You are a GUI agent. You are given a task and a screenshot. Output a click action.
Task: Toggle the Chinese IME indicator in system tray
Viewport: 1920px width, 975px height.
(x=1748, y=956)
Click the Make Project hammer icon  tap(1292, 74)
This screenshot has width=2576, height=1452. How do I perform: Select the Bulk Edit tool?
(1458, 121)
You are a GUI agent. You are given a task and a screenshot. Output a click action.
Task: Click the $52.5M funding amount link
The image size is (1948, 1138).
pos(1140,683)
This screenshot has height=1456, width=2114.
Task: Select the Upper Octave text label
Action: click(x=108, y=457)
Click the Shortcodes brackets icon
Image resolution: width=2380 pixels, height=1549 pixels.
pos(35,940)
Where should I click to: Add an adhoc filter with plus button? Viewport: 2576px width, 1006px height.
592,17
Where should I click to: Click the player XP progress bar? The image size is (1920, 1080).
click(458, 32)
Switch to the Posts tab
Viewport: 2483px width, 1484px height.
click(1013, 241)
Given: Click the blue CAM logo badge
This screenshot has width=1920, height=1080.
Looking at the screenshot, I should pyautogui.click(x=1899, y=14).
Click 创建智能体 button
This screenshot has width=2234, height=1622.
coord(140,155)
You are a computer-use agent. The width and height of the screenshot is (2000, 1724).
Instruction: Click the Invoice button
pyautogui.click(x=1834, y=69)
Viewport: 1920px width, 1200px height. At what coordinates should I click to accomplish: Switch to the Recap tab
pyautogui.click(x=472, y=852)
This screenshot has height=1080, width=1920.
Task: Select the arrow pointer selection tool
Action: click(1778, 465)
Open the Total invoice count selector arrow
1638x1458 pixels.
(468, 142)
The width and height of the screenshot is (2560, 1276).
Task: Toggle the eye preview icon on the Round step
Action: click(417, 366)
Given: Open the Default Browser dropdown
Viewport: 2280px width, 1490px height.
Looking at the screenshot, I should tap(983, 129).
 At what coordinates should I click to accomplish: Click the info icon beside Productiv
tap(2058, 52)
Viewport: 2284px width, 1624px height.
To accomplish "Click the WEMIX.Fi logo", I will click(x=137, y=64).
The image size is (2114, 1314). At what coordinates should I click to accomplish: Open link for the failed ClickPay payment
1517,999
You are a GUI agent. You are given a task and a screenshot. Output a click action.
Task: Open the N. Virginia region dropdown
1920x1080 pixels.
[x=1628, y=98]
-----
Task details >>
Set down the entire listing above again, word for word.

The answer >>
You are a GUI agent. You are given a task and a screenshot. Output a click action.
Task: Toggle the Chinese IME indicator in system tray
Viewport: 1920px width, 975px height.
(x=1748, y=956)
Click the Make Project hammer icon  tap(1292, 74)
This screenshot has width=2576, height=1452. How do I perform: Select the Bulk Edit tool?
(1458, 121)
You are a GUI agent. You are given a task and a screenshot. Output a click action.
Task: Click the $52.5M funding amount link
The image size is (1948, 1138).
pos(1140,683)
This screenshot has height=1456, width=2114.
Task: Select the Upper Octave text label
Action: click(x=108, y=457)
Click the Shortcodes brackets icon
Image resolution: width=2380 pixels, height=1549 pixels.
pos(35,940)
Where should I click to: Add an adhoc filter with plus button? Viewport: 2576px width, 1006px height.
592,17
Where should I click to: Click the player XP progress bar? The image size is (1920, 1080).
click(458, 32)
Switch to the Posts tab
Viewport: 2483px width, 1484px height.
click(1013, 241)
Given: Click the blue CAM logo badge
This screenshot has width=1920, height=1080.
Looking at the screenshot, I should pyautogui.click(x=1899, y=14).
Click 创建智能体 button
This screenshot has width=2234, height=1622.
coord(140,155)
You are a computer-use agent. The width and height of the screenshot is (2000, 1724).
Instruction: Click the Invoice button
pyautogui.click(x=1834, y=69)
Viewport: 1920px width, 1200px height. At what coordinates should I click to accomplish: Switch to the Recap tab
pyautogui.click(x=472, y=852)
This screenshot has height=1080, width=1920.
Task: Select the arrow pointer selection tool
Action: click(1778, 465)
Open the Total invoice count selector arrow
1638x1458 pixels.
(468, 142)
The width and height of the screenshot is (2560, 1276).
Task: Toggle the eye preview icon on the Round step
Action: click(417, 366)
Given: Open the Default Browser dropdown
Viewport: 2280px width, 1490px height.
Looking at the screenshot, I should tap(983, 129).
 At what coordinates should I click to accomplish: Click the info icon beside Productiv
tap(2058, 52)
Viewport: 2284px width, 1624px height.
To accomplish "Click the WEMIX.Fi logo", I will click(x=137, y=64).
The image size is (2114, 1314). At what coordinates should I click to accomplish: Open link for the failed ClickPay payment
1517,999
You are a GUI agent. You are given a task and a screenshot. Output a click action.
Task: Open the N. Virginia region dropdown
1920x1080 pixels.
[x=1628, y=98]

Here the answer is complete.